Holly Grason, Population and Family Health Sciences, Johns Hopkins Bloomberg School of Public Health, 615 N. Wolfe Street, Baltimore, MD, USA and Dawn P. Misra, Health Behavior and Heath Education, University of Michigan, 1420 Washington Heights, SPH II, M5015, Ann Arbor, MI, USA.


Background:
Evidence is increasingly accumulating with regard to the negative impact of environmental toxicants on perinatal health. We conclude that evidence of reproductive and perinatal toxicity has reached a “tipping point” that requires us to ask not only what is hazardous but what can and should be done about it.

Objectives:
This work seeks to address the following questions: 1) How do women and providers perceive environmental risk and its impact on perinatal health? 2) What actions are women taking to avoid risk? 3) What messages are successful?

Methods:
We consider approaches to reducing maternal exposure to hazardous environmental toxicants, focusing on risk communication to pregnant women and providers but also considering identification of environmental toxicants in the community and reduction of environmental toxicants. The importance of applying a life course perspective and considering preconceptional exposures is emphasized.

Results:
We critically examine literature on risk communication, including risk perception and the effectiveness of risk communication messages. Sources of information for women and providers are documented, and gaps are identified. Risk communication after conception may be too late. Preconceptional environmental exposures may persist in body tissues.

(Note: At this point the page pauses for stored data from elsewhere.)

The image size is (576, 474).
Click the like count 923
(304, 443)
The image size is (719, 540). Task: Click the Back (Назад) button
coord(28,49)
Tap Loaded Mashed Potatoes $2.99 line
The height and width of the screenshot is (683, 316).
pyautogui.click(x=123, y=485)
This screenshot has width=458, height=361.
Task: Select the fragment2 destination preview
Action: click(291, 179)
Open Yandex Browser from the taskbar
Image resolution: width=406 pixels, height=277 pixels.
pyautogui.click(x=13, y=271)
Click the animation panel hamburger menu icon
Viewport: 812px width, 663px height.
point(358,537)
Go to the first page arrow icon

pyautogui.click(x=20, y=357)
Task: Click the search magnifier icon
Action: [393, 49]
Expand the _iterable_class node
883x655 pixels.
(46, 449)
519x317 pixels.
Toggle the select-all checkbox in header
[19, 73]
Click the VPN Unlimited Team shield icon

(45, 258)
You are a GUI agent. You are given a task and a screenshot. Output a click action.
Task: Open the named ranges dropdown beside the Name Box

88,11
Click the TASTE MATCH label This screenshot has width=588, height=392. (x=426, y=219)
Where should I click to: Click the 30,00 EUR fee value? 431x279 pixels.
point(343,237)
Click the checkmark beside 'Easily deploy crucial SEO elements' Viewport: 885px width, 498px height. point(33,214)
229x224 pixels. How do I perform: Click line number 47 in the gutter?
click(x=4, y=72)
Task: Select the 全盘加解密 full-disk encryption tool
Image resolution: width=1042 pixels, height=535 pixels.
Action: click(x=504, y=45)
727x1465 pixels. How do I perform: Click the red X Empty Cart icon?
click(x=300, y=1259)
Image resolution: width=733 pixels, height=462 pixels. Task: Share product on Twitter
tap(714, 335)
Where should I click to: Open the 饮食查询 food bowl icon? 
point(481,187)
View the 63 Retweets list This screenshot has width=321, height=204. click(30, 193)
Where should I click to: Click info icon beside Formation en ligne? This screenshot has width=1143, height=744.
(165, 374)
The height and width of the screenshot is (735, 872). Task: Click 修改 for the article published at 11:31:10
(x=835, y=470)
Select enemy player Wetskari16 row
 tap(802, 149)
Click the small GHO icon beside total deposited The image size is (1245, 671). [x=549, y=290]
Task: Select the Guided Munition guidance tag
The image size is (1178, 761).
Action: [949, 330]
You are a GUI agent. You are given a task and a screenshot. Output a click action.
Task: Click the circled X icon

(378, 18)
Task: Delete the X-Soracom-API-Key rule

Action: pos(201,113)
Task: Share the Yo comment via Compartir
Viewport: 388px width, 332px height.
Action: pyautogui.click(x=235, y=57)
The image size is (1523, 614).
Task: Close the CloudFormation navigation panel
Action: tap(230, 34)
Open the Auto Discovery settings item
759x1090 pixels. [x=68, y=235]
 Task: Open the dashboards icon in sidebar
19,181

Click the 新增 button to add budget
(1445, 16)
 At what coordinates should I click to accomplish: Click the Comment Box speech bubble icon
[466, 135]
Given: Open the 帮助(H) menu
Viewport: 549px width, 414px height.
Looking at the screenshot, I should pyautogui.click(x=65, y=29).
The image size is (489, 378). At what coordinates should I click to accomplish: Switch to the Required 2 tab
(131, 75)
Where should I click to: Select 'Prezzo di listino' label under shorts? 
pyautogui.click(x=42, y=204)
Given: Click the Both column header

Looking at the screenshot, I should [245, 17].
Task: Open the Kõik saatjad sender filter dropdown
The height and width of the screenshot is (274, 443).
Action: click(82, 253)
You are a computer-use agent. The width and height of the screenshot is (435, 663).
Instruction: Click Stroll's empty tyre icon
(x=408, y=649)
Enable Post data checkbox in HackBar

Reducing first trimester exposures may require preconceptional efforts. “Double jeopardy” may attach for low income, minority, and low literacy women who are both more likely to be exposed and to be missed by risk communication efforts. With respect to policy, we discuss accountability, and the roles of federal, state, and local agencies in MCH and Environmental Health as well as the private sector (i.e., industry, employers, professional education and credentialing organizations) with regard to protecting women from environmentally hazardous exposures. Attention is given to structural, procedural and informational aspects. Strategies employed in other arenas, such as poison control and pharmaceutical safety management, are explored as a backdrop to discussion of systematic and system-wide approaches needed to achieve reductions in hazardous exposures for women.

Conclusion and implications for practice:
Little is known about perceptions of risk and behaviors related to environmental toxicants in the context of childbearing. More work is needed to assess the effectiveness of different approaches to reduce women's exposures. Strategies need to be expanded to include the preconceptional period.